SHORT PROBLEM ::
Rewrite the records below, replacing "dropdown" with "drop-down menu" wherever it occurs and leaving all other text unchanged. Omit the pictures from your answer.

AVAILABLE RECORDS ::
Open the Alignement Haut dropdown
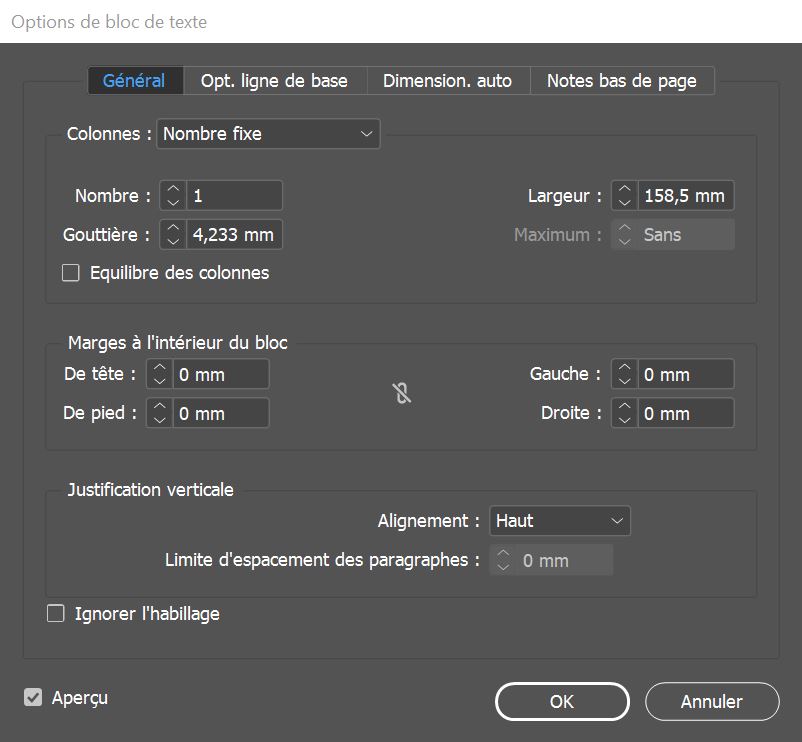The height and width of the screenshot is (742, 802). pyautogui.click(x=559, y=521)
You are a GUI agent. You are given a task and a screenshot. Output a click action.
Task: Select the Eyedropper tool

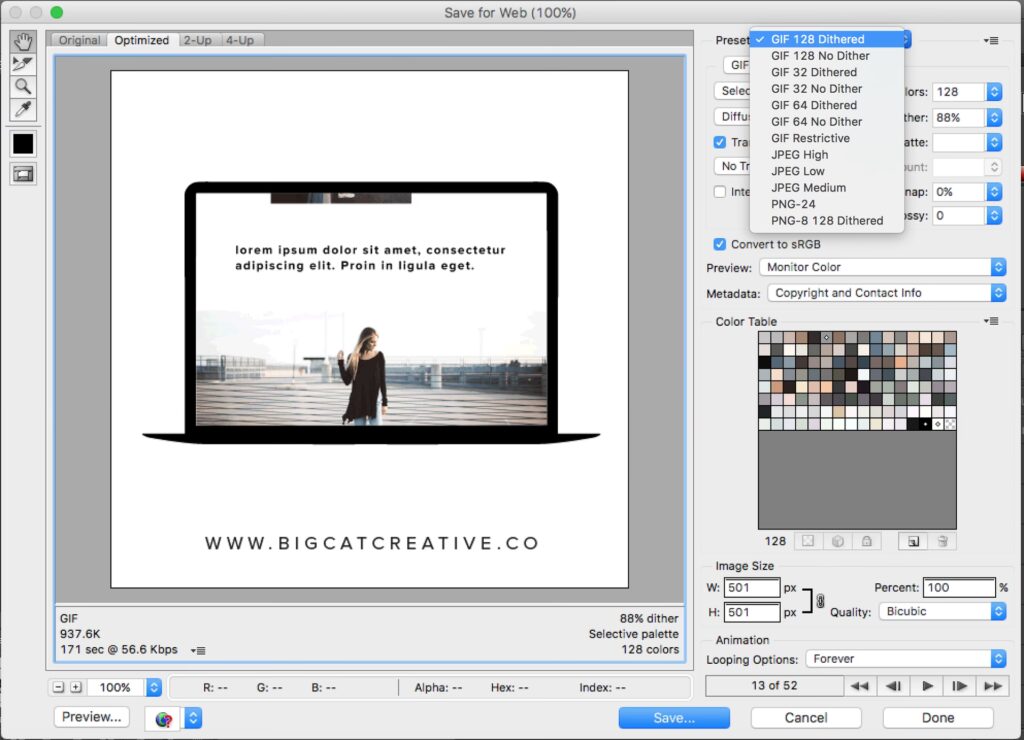pyautogui.click(x=23, y=110)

SOLUTION ::
Open the Alignement Haut drop-down menu
The height and width of the screenshot is (742, 802). pyautogui.click(x=559, y=521)
You are a GUI agent. You are given a task and a screenshot. Output a click action.
Task: Select the Eyedropper tool

pyautogui.click(x=23, y=110)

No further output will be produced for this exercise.